Start of Supplied text

Smooth Vector-Valued Functions

Example \(\PageIndex{4}\): Determining open intervals on which a vector-valued function is smooth

Determine the open intervals on which each of the following vector-valued functions is smooth:

1. \(\vecs r(t) = \left( 2t^3 - 3t^2\right) \, \,\hat{\mathbf{i}} + \left( t^2 - 2t\right) \, \,\hat{\mathbf{j}} + 2\,\,\hat{\mathbf{k}}\)
2. \(\vecs r(t) = t^3 \, \,\hat{\mathbf{i}} + \sqrt{t^2 - 1} \,\hat{\mathbf{j}}\)
3. \(\vecs r(t) = t^4 \, \,\hat{\mathbf{i}} + \ln(t^2 + 1) \,\hat{\mathbf{j}}\)
4. \(\vecs r(t) = \left( 6\cos t - \cos(6t)\right) \,\hat{\mathbf{i}} + \left( 6\sin t - \sin(6t) \right) \,\hat{\mathbf{j}}\), for \(0 \le t \le 2\pi\)

Solution

a. First we need to consider the domain of \(\vecs r\). In this case, \(\text{D}_{\vecs r} : (-\infty, \infty)\).

Then we need to find \(\vecs r\,'(t)\). Since \(\vecs r(t) = \left( 2t^3 - 3t^2\right) \, \,\hat{\mathbf{i}} + \left( t^2 - 2t\right) \, \,\hat{\mathbf{j}} + 2\,\,\hat{\mathbf{k}}\),

\[\vecs r\,'(t) = \left( 6t^2 - 6t\right) \, \,\hat{\mathbf{i}} + \left( 2t - 2\right) \, \,\hat{\mathbf{j}}\nonumber\]

Next we need to consider the domain of \(\vecs r\,'\). Here, \(\text{D}_{\vecs r\,'} : (-\infty, \infty)\).

Finally we need to determine if there are any values of \(t\) in \(\text{D}_{\vecs r}\) where \(\vecs r\,'(t) = \vecs 0\).

To do this, we set each component of \(\vecs r\,'(t)\) equal to \(0\) and solve for \(t\).

End of Supplied text
Start of Collected material

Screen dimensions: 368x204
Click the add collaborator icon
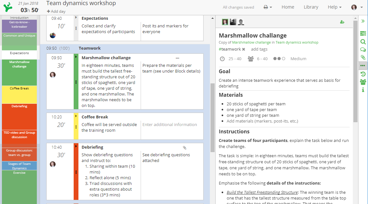tap(342, 22)
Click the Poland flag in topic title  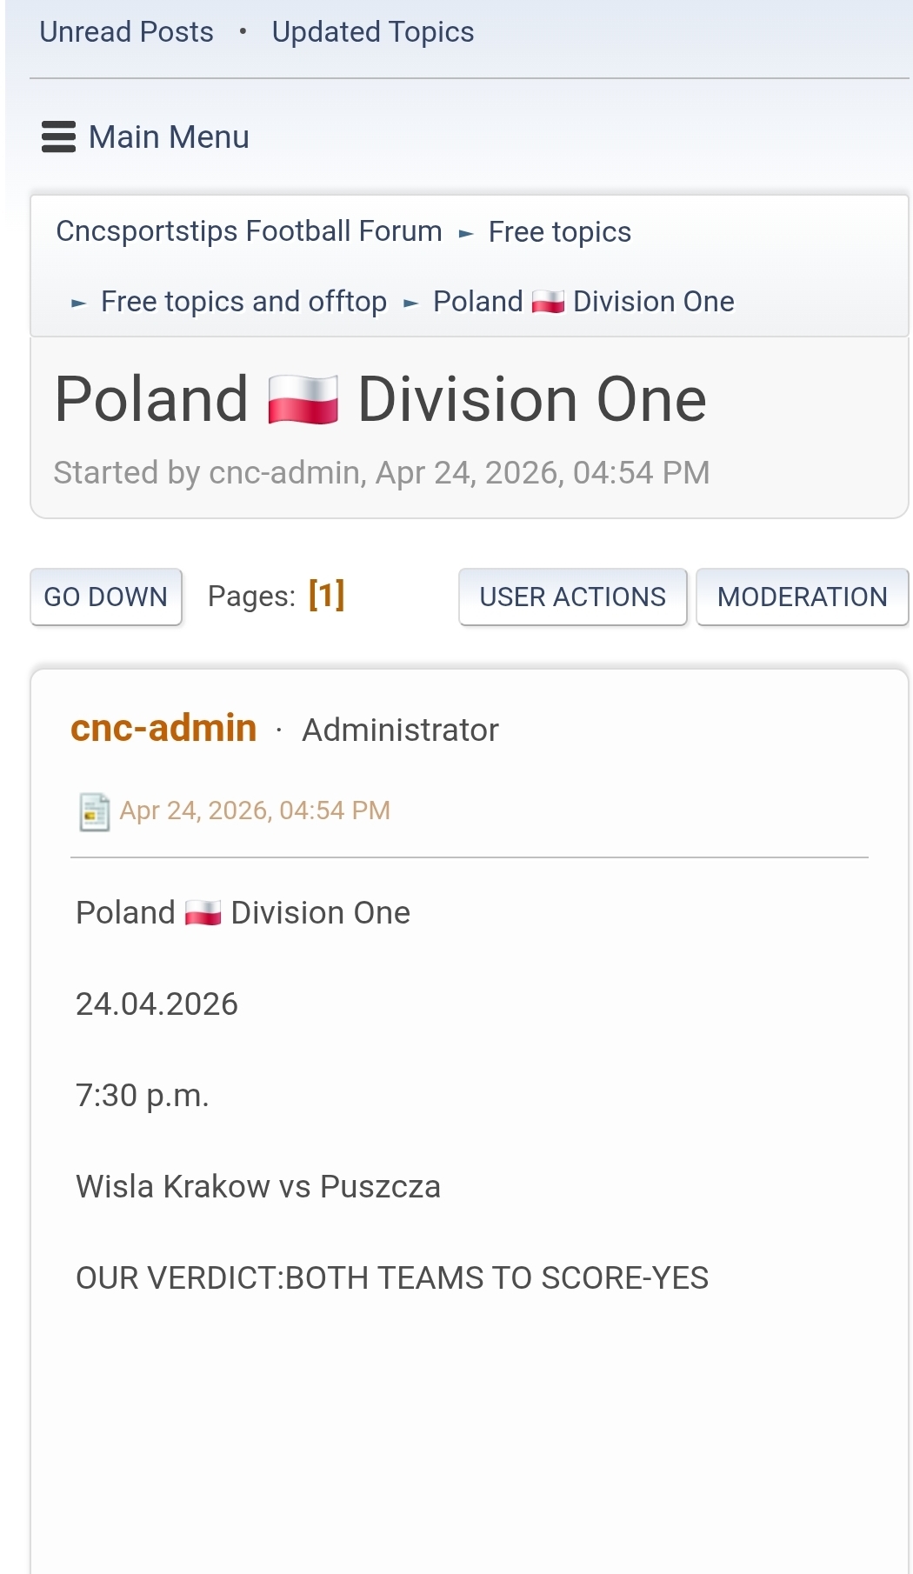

End of Collected material

| Required work |
a) In the text on smooth vector-valued functions, what domain does the solution give for r in part a?
b) Continue the worked example on smooth vector-valued functions from its last sentence.
The listing has no connection to the text on smooth vector-valued functions.

| Task-by-task answers |
a) The domain of r is (−∞, ∞).

b)
\[\begin{alignat} 6t^2 - 6t = 0 & \quad \text{and} \quad & 2t - 2 = 0 \nonumber\\ 6t(t -1) = 0 && 2(t - 1) = 0 \nonumber\\ t = 0 \quad \text{or} \quad t = 1 & & t = 1 \nonumber \end{alignat} \nonumber \]

Since \(t = 1\) makes both components of \(\vecs r\,'\) equal 0, we have \(\vecs r\,'(1) = \vecs 0\), so we know that \(\vecs r\) is not smooth at \(t = 1\).

Note however that \(\vecs r\) is smooth at \(t = 0\), because although one of the components of \(\vecs r\,'\) is \(0\), the other one is not.

Therefore we can conclude that \(\vecs r\) is smooth on the open intervals:

\[ (-\infty, 1) \quad \text{and} \quad (1, \infty) \nonumber\]

Note in the figure that there is a cusp in the curve when \(t = 1\).

b. Next let \(\vecs r(t) = t^3 \, \,\hat{\mathbf{i}} + \sqrt{t^2 - 1} \,\hat{\mathbf{j}}.\)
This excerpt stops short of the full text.